Saturday, April 19, 2014

What ever happened to hats?


It's almost Easter --- and I've been working with a lot of historic images lately. Which has caused me to wonder, what ever happened to hats? Cowboy hats, baseball caps, stocking caps and sunshades don't count.

This is one of my favorite images from the Lucas County Historical Society collection --- five young men in a boat (perhaps on the Chariton River, perhaps not). All of them are wearing hats. If you look carefully, you'll see that there's another guy fishing in the distance. I'm betting he was wearing a hat, too.

The woman underneath the hat at left is Alma Clay, veteran educator for whom Chariton's long-vanished Alma Clay School was named.
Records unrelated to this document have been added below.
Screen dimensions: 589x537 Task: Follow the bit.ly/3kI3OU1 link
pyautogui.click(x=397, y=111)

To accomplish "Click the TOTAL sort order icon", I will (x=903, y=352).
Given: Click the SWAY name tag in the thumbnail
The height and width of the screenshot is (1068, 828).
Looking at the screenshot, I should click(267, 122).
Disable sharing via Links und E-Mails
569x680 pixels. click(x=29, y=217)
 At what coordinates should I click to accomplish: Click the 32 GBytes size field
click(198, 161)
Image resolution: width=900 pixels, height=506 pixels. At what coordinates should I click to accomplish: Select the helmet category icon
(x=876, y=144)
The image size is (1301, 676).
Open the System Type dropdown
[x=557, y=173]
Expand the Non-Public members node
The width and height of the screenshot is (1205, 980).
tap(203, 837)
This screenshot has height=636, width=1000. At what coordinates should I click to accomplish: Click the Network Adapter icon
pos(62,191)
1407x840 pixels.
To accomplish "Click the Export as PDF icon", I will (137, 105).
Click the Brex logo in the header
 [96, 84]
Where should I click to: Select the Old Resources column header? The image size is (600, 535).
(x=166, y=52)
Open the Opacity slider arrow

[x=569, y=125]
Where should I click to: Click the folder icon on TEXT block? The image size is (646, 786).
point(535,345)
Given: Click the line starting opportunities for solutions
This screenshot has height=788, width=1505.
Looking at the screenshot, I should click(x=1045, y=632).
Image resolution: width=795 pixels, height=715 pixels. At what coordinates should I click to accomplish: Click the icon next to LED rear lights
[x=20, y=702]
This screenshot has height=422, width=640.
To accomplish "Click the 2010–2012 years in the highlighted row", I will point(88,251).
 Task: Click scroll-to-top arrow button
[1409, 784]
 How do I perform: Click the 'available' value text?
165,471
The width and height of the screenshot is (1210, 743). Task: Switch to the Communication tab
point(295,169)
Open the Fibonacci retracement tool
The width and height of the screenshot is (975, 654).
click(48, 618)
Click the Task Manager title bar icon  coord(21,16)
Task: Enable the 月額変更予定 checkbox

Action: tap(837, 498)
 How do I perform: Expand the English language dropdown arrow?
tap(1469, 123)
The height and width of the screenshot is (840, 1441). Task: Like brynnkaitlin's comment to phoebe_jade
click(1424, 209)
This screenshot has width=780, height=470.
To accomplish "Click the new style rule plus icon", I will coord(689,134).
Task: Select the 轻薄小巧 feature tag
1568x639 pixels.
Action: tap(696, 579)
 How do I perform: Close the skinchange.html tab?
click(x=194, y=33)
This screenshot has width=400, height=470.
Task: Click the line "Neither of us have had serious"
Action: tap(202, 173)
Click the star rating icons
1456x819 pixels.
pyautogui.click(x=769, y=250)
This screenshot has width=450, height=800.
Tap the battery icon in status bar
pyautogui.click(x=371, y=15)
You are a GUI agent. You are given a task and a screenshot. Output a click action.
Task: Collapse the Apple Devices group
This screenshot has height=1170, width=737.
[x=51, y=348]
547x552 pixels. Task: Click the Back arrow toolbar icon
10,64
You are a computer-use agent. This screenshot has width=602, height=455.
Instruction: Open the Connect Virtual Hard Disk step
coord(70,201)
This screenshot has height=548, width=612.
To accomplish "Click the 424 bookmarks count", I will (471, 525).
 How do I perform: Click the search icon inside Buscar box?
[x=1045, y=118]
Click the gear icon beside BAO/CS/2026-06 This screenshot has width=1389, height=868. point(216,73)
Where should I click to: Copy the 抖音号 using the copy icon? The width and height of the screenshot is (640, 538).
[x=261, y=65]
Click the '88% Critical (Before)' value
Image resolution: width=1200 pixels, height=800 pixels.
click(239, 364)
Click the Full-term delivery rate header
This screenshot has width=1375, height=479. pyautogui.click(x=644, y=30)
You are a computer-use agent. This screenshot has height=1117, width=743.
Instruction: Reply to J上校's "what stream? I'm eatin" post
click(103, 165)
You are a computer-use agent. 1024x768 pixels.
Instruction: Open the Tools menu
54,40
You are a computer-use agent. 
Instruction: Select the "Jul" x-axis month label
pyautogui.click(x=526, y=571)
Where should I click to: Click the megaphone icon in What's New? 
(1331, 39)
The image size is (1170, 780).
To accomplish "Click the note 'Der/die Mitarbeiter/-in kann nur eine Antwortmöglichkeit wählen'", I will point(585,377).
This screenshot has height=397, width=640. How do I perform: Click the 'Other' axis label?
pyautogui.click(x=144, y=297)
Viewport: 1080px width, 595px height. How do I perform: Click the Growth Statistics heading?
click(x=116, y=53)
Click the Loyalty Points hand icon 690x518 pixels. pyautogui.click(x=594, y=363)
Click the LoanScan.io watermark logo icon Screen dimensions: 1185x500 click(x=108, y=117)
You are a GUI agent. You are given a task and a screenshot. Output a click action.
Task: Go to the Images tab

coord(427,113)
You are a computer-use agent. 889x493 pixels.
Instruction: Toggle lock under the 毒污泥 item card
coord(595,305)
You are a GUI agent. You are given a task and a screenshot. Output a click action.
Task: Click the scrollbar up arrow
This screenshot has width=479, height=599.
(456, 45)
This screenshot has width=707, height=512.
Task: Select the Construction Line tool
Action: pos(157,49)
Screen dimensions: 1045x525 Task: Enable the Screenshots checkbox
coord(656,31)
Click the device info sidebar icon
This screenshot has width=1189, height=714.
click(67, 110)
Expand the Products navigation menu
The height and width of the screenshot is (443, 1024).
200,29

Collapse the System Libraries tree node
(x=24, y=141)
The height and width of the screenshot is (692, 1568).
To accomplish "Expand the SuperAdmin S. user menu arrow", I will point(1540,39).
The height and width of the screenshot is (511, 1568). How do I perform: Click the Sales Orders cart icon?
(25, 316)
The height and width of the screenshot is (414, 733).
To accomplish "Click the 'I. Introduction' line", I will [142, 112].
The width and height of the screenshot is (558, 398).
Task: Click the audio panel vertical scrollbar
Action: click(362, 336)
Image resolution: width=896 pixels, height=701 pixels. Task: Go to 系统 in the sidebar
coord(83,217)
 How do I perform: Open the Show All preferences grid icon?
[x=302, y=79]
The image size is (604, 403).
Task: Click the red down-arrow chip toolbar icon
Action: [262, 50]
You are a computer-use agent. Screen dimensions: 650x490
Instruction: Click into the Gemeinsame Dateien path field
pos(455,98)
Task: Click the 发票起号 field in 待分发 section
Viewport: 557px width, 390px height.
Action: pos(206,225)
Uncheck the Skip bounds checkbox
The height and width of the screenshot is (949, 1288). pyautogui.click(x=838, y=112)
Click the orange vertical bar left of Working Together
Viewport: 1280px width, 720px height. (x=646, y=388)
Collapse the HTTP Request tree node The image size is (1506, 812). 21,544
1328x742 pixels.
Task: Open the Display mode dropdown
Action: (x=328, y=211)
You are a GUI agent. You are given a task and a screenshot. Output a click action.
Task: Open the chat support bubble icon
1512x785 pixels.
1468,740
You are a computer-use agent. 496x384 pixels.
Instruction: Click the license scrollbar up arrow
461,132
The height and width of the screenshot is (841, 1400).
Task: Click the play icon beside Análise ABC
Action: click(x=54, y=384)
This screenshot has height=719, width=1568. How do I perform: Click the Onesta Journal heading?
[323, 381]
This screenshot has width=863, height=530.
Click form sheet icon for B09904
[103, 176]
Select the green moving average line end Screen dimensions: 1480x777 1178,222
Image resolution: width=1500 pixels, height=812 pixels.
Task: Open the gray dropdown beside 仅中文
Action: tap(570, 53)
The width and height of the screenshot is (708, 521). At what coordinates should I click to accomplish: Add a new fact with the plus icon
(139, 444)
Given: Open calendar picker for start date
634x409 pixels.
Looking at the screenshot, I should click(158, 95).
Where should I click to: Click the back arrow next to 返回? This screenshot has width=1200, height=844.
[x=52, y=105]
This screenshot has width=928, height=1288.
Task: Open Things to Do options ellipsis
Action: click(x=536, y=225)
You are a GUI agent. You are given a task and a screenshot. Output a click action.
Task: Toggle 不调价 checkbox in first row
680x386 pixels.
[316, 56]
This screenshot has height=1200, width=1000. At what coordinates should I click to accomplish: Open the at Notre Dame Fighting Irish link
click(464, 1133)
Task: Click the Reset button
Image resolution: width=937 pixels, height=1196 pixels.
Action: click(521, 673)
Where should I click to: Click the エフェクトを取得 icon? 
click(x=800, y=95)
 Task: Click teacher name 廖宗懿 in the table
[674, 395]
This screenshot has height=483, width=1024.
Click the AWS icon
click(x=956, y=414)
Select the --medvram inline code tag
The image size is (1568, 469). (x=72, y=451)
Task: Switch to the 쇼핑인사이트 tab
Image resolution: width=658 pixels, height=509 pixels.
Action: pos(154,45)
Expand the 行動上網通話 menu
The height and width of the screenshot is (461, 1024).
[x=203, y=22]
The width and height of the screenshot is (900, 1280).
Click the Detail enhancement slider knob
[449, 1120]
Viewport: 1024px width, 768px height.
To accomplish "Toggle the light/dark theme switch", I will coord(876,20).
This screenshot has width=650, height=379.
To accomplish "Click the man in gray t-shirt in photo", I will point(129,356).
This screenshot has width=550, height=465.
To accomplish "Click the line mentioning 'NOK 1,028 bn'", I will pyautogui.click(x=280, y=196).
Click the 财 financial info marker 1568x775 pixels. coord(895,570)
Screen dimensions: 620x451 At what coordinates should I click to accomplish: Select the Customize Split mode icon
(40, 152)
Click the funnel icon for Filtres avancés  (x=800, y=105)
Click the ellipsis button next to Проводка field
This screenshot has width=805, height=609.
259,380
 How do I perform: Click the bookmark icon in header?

And the hats below are towering over my grandmother (left), Jessie (Brown) Miller, and her niece, Ida (Brown) Rogers.


In a way, you can understand why women don't wear hats any more --- some of them were the size of small pets and look as if they'd require about as much maintenance. And where would you store the things?

More men below --- the grim aftermath on the Chariton square of a coyote hunt. All the men, again, wearing hats.


Here's the challenge. Look around Easter Sunday --- a day once renowned for its Easter bonnets --- and find me a hat atop one person --- just one. Betcha can't.

3 comments:

Lucinda Burkhalter said...

You haven't met Bes Jones, who lives at Southgate apartments. She wears some beautiful hats. I see her on Sunday at church and call her "the Hat Lady"!

Lucinda Burkhalter said...

type error and mot proof read, her name is Bea Jones. Not Bes.

Angela Pollard said...

I wear a lovely chartreuse colored hat on Easter. I do love a good hat.